Dempsey vectored his team toward the target building to the east.
“Shooter on the roof,” came a call. He heard a shot echo from the roof of the warehouse as one of the snipers engaged the target. “Target down.”
A body tumbled off the roof of the target building and hit the ground with a thud.
“Spooky One, this is God. Be careful on your approach. You have a few more tangos on the roof of the target building. Give us a second to clear.”
“Roger, that,” Dempsey said. “Cap ’em fast.”
There were a few more flashes and then the sniper called back. “Target roof is clear. Couple more came up but they changed their minds and went below. Be ready for shooters inside.”

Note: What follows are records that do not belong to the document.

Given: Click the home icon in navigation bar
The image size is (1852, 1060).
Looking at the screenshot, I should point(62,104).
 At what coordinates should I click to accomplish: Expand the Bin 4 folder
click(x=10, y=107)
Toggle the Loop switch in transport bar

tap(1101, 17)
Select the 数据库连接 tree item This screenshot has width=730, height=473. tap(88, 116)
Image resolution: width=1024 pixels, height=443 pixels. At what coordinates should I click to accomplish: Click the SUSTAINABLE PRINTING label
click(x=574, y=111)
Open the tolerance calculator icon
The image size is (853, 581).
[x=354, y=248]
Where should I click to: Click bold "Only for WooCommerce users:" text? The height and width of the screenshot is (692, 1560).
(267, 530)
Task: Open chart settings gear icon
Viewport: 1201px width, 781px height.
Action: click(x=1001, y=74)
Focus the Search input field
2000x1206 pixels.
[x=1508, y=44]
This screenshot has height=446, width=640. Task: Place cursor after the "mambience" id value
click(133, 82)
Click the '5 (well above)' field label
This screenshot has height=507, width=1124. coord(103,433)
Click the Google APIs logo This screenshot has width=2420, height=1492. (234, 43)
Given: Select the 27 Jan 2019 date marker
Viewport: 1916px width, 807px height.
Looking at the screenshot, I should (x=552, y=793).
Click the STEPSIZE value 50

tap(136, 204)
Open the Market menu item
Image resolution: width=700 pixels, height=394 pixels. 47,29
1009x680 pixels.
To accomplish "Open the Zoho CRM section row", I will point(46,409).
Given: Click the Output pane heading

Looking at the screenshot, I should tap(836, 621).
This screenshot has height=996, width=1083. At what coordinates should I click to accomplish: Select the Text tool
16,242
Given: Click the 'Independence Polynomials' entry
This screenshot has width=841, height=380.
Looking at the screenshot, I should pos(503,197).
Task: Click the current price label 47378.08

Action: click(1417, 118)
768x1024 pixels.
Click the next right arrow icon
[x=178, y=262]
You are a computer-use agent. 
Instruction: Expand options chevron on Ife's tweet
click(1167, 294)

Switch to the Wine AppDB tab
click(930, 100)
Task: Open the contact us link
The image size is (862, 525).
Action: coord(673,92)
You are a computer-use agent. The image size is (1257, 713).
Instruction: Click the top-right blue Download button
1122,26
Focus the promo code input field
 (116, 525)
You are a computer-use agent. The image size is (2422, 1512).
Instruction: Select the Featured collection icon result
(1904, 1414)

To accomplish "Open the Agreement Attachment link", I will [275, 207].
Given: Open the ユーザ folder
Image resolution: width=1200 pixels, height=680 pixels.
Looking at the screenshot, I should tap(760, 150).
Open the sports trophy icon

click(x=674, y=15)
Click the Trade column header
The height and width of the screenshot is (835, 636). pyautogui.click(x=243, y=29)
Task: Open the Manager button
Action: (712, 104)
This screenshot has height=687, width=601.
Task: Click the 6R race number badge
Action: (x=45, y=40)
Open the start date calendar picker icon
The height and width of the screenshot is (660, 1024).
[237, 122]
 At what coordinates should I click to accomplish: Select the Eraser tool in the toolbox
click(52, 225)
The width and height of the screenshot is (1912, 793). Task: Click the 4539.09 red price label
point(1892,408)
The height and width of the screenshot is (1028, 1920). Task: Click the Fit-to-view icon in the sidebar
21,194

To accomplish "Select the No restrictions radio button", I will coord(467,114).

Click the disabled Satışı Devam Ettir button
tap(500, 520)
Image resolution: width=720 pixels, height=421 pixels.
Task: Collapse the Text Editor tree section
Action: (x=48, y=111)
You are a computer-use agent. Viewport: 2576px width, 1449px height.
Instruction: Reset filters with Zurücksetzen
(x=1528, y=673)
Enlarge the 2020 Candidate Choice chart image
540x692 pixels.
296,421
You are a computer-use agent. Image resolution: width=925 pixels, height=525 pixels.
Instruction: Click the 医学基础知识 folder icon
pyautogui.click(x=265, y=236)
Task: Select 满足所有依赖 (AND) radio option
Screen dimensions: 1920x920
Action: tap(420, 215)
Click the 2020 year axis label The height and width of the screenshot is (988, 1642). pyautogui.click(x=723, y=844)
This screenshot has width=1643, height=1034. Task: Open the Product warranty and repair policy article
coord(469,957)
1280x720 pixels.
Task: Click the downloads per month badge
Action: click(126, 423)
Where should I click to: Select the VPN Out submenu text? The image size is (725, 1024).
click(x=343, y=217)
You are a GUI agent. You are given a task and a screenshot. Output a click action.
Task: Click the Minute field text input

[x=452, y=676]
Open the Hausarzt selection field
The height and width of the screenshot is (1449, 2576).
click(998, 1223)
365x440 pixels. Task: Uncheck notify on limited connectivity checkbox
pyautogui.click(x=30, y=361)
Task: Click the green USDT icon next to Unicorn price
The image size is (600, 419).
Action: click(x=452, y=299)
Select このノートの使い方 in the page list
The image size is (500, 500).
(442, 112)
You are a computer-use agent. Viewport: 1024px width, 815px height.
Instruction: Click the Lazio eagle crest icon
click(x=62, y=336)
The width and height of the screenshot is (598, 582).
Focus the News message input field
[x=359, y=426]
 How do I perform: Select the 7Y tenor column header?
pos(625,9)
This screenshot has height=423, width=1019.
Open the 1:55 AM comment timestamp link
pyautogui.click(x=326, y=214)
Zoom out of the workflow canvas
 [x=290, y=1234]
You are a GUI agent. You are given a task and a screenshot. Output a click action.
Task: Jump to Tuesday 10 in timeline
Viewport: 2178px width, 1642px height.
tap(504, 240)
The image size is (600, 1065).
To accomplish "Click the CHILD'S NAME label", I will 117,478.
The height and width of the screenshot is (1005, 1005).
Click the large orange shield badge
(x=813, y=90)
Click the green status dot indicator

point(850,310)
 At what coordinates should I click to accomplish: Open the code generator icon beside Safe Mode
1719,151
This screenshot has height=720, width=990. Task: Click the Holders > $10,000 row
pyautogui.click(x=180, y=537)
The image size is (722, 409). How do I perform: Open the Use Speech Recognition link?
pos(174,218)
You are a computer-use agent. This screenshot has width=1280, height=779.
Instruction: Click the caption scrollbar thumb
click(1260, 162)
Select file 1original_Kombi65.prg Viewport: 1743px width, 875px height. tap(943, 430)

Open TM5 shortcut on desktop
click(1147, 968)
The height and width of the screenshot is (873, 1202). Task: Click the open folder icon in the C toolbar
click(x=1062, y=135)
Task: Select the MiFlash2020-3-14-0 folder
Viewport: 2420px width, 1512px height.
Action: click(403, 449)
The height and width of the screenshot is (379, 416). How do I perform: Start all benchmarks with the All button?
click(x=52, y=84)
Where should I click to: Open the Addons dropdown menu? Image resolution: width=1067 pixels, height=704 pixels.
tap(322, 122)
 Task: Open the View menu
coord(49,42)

Dempsey double-clicked and moved further east. He had expected heavy resistance as they approached the target building, but so far it had been quiet. Too quiet. He heard continuing gunfire from the large warehouse, where Team Two was engaged in a hot gunfight.
“Spooky Two is clearing, but we have a lot of shitheads over here. You guys okay?”
“Check—we’re good,” Dempsey said. “Do you need us?”
“Negative,” came Chunk’s cool reply. “We’re fully engaged, but expect to secure in two or three mikes.”
Dempsey surveyed the target building’s west facade. The roll-up doors, elevated concrete apron with ramp, and loading bays confirmed this end functioned as the freight dock for the building. The team scurried up onto the concrete landing and took positions along the wall. Dempsey crouched next to a metal entry door at the end of the row of bay doors. The team split and formed up on either side of the door, two DEA agents taking a knee and facing outward to cover their six during the breach. Mendez crouched opposite the door from him and nodded. Dempsey reached up, grabbed the door handle, and pulled down. The handle dipped, the latch disengaged, and the door drifted open an inch.